§ Stored items from a collection
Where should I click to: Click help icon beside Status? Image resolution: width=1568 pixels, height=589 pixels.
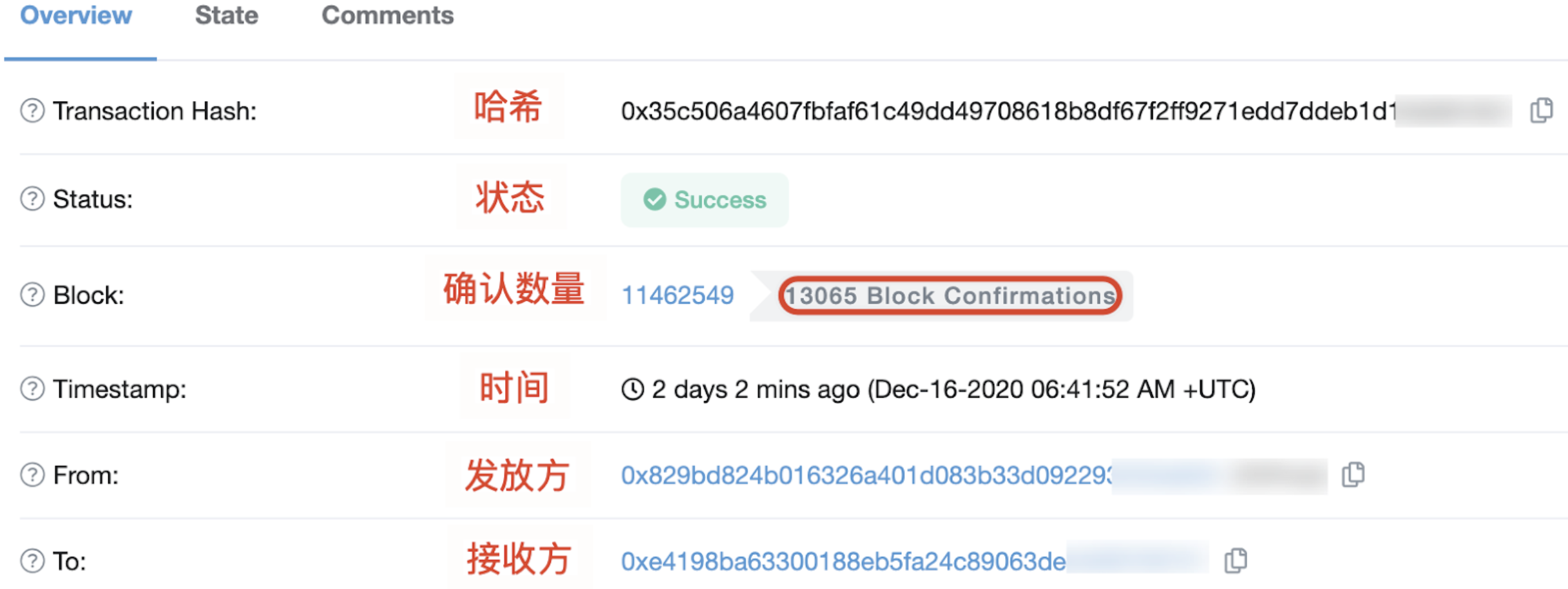[32, 199]
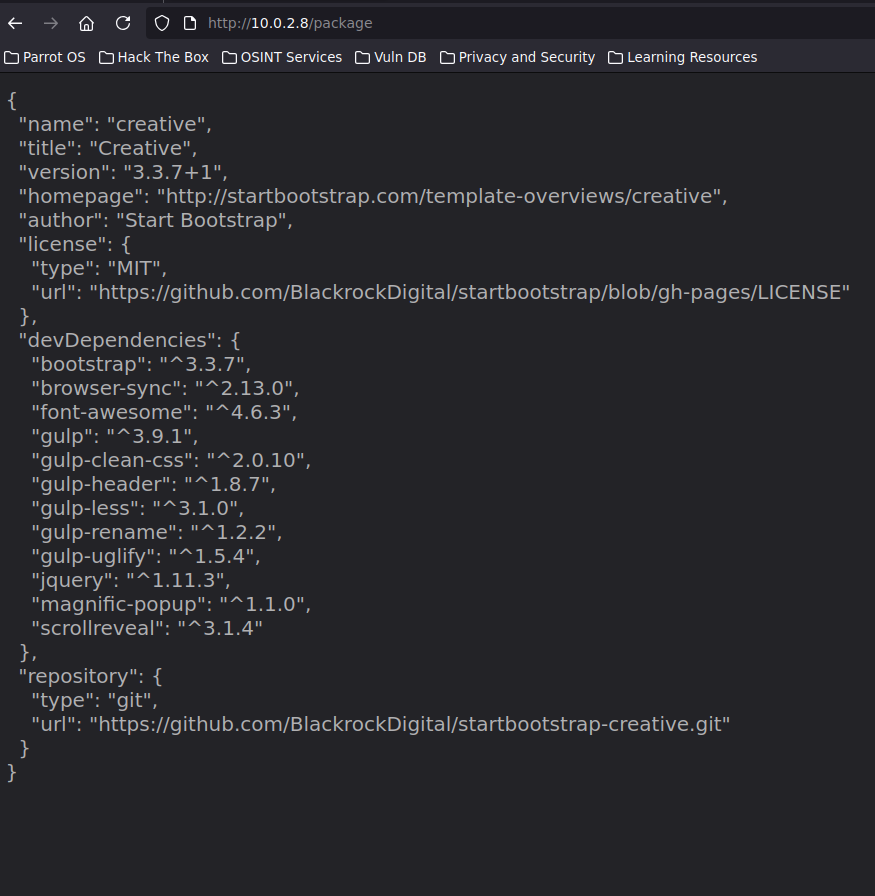Click the "version" value 3.3.7+1
The image size is (875, 896).
click(x=174, y=172)
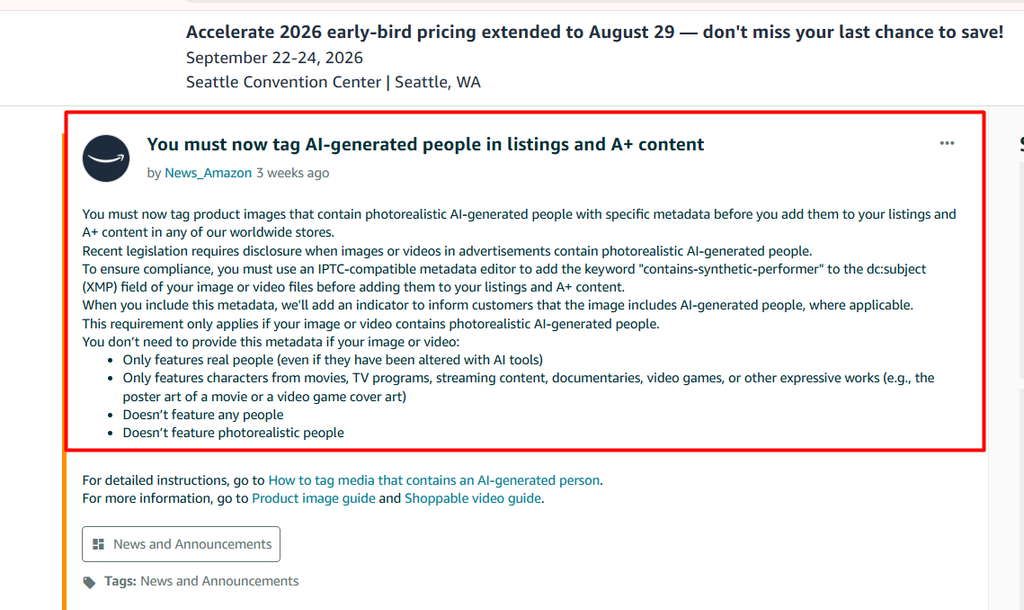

§ WORK REQUIRED
Return every line shown above without changing a word, and skip the pictures.

§ ANSWER FOR THE TASK
Where should I click to: Click help icon beside Status? Image resolution: width=1568 pixels, height=589 pixels.
[32, 199]
Click the "version" value 3.3.7+1
The image size is (875, 896).
click(x=174, y=172)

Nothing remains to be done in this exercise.